Махнув рукой, он направился к выходу. Все разговоры с Мао были бесполезны.

2 августа для рассмотрения «дела об антипартийной группе во главе с Пэн Дэхуаем» здесь же, в Лушани, был созван пленум ЦК. На нем вновь выступил Мао, подвергший «раскольников» еще более уничтожающей критике. «Речь идет о борьбе… с правыми, которые предприняли злобное наступление на партию, на победоносное движение к социализму 600-миллионного народа», – подвел он черту285.

После этого всем стало ясно, что на карьерах Пэн Дэхуая, Ло Фу, Хуан Кэчэна, Чжоу Сяочжоу и Ли Жуя можно поставить крест. Пэн выступил с самокритикой, но его обвинили в «нечестности, неискренности и лживости»286. Самокритичные заявления сделали и другие участники «группы», но это им тоже не помогло. «Я советую вам, – сказал Мао Пэн Дэхуаю и его «подельникам», – чтобы вы научились есть „перчик“, а как в противном случае вы сможете понять, что „перчик“ горек?»287

Через месяц после Лушаньского пленума дискредитированного «командующего» сняли с должности министра обороны. На его место Мао назначил Линь Бяо. Начальником Генерального штаба вместо Хуан Кэчэна стал Ло Жуйцин, до того возглавлявший министерство общественной безопасности. Потеряли посты и остальные «заговорщики». Пэн обратился к Мао с просьбой направить его в какую-нибудь «народную коммуну» простым крестьянином, но Председатель не согласился, посоветовав ему заняться самообразованием. Простить обиды ему и его «подельникам» он не мог до конца своих дней. Характерно, что после отставки Пэна высели из Чжуннаньхая не куда-нибудь, а в полуразвалившийся дом известного национального предателя У Саньгуя, в 1644 году сдавшего Китай маньчжурам288.

Для Мао, однако, это была пиррова победа. Он совершенно отвык от критики, и мысль о том, что Пэн Дэхуай, возможно, был прав, не давала ему покоя. Он прекрасно видел результаты «большого скачка», но продолжал упорно твердить, что его генеральная линия правильна, достижения огромны, а перспективы светлы. Сознание же того, что в партии и в ее руководстве есть люди, которые считают его «недоумком», отравляла ему существование. После Лушани он стал особенно подозрителен: как и любой китаец, больше всего на свете он боялся «потерять лицо».

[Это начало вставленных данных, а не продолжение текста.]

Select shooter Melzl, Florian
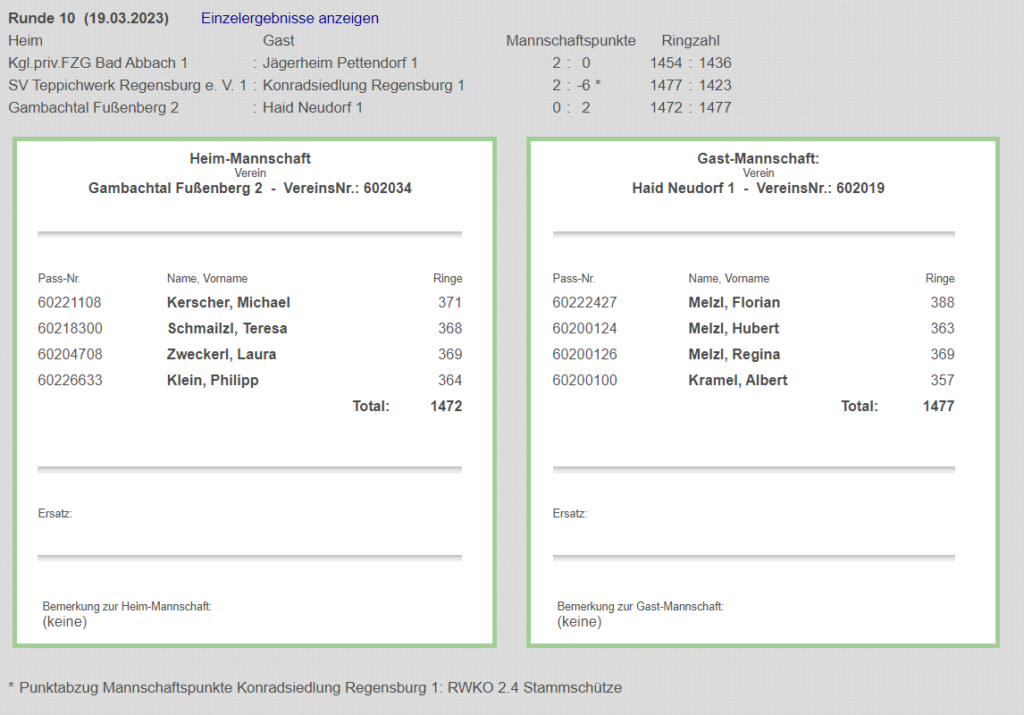 click(x=734, y=302)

Но обстановка в стране не способствовала укреплению его авторитета. В отличие от 58-го года 59-й почти повсеместно выдался неурожайным. За исключением, может быть, Шаошани, где Мао порадовали колышущиеся нивы. В августе Мао срочно внес коррективы в планы: теперь в текущем году он удовлетворился бы и 275 миллионами тонн зерна вместо 525 и 12 миллионами тонн стали вместо 13289.

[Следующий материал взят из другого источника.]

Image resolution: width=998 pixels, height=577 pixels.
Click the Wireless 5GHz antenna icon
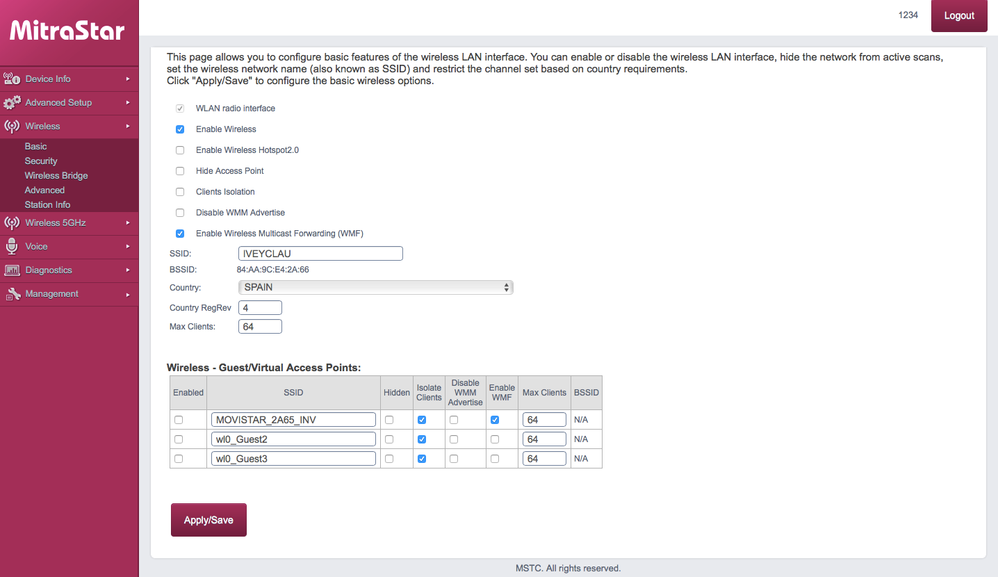(12, 223)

Но было уже поздно. Голод в стране начал приобретать масштабы национального бедствия. Надо было что-то срочно делать, чтобы не допустить катастрофы, но Мао теперь заботило лишь «сохранение лица». Страдания миллионов почти не беспокоили его. Он даже находил время для шуток. «В какой-то период, – говорил он. – …бывает очень мало овощей, нет или очень мало заколок для волос, нет мыла, нарушаются пропорции, на рынке появляется напряженность. Все нервничают, так что на душе у людей делается неспокойно, но мне кажется, что не надо волноваться… Если ты беспокоишься в первую половину ночи, то прими во вторую половину ночи снотворное и не будешь беспокоиться»290.